Pode-se perceber que a discussão jurídica nos precedentes citados gira em torno de conceitos, que passaram a ser consagrados nas intituladas ‘teses tributárias’. Não há como deixar de convir, sob essa perspectiva, que ainda permanece, de um modo ou de outro ou com maior ou menor influência, a tensão atinente aos referenciais teóricos “conceito e tipo”[42], delineados por Misabel Derzi. A característica que demarca cada uma dessas matrizes é assim esclarecida pela autora:

Leenen oferece o melhor caminho metodológico para o pensamento conceituai tradicional do tipológico. Trata-se de indagar se as características, usadas na determinação são necessárias e suficientes para delimitar o conteúdo do pensamento de outros conteúdos.

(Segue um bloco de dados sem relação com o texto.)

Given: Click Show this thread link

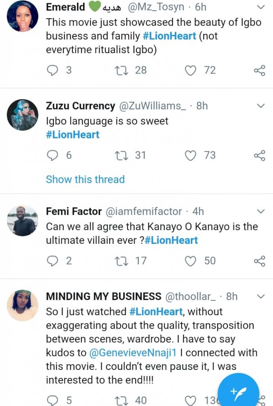Looking at the screenshot, I should (x=85, y=179).
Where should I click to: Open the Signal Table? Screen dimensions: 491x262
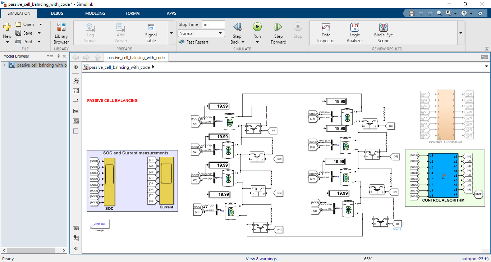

Assim, quanto mais irrenunciável e necessária se toma uma característica, mais perto estamos do conceito fechado. Se, ao contrário, as características são renunciáveis e graduáveis, falamos de tipo. Esse deve ser o critério distintivo.[43]

Importante a ressalva de que não negamos a existência de diversos estatutos teóricos que trabalham no interior de toda a discursão, porém, com um olhar fenomenológico, podemos “perceber aí pontos de continuidade; uma espécie de elemento comum que percorre as construções epistêmicas”[44].

É possível verificar, nesse sentido, que as teses doutrinárias se assentam, de maneira geral, na articulação de enunciados eminentemente analíticos[45], buscando empregar uma linguagem técnica, conceitual, com o rigor da lógica formal. Essa visão repercute no voto do Ministro Carlos Velloso, quando entende que o julgamento envolve o “conceito de faturamento” (RE 150.755-1), e no voto do Ministro Marco Aurélio, quando alude que “a base da incidência – o faturamento – já está definida na Carta da República” (RE 346.084).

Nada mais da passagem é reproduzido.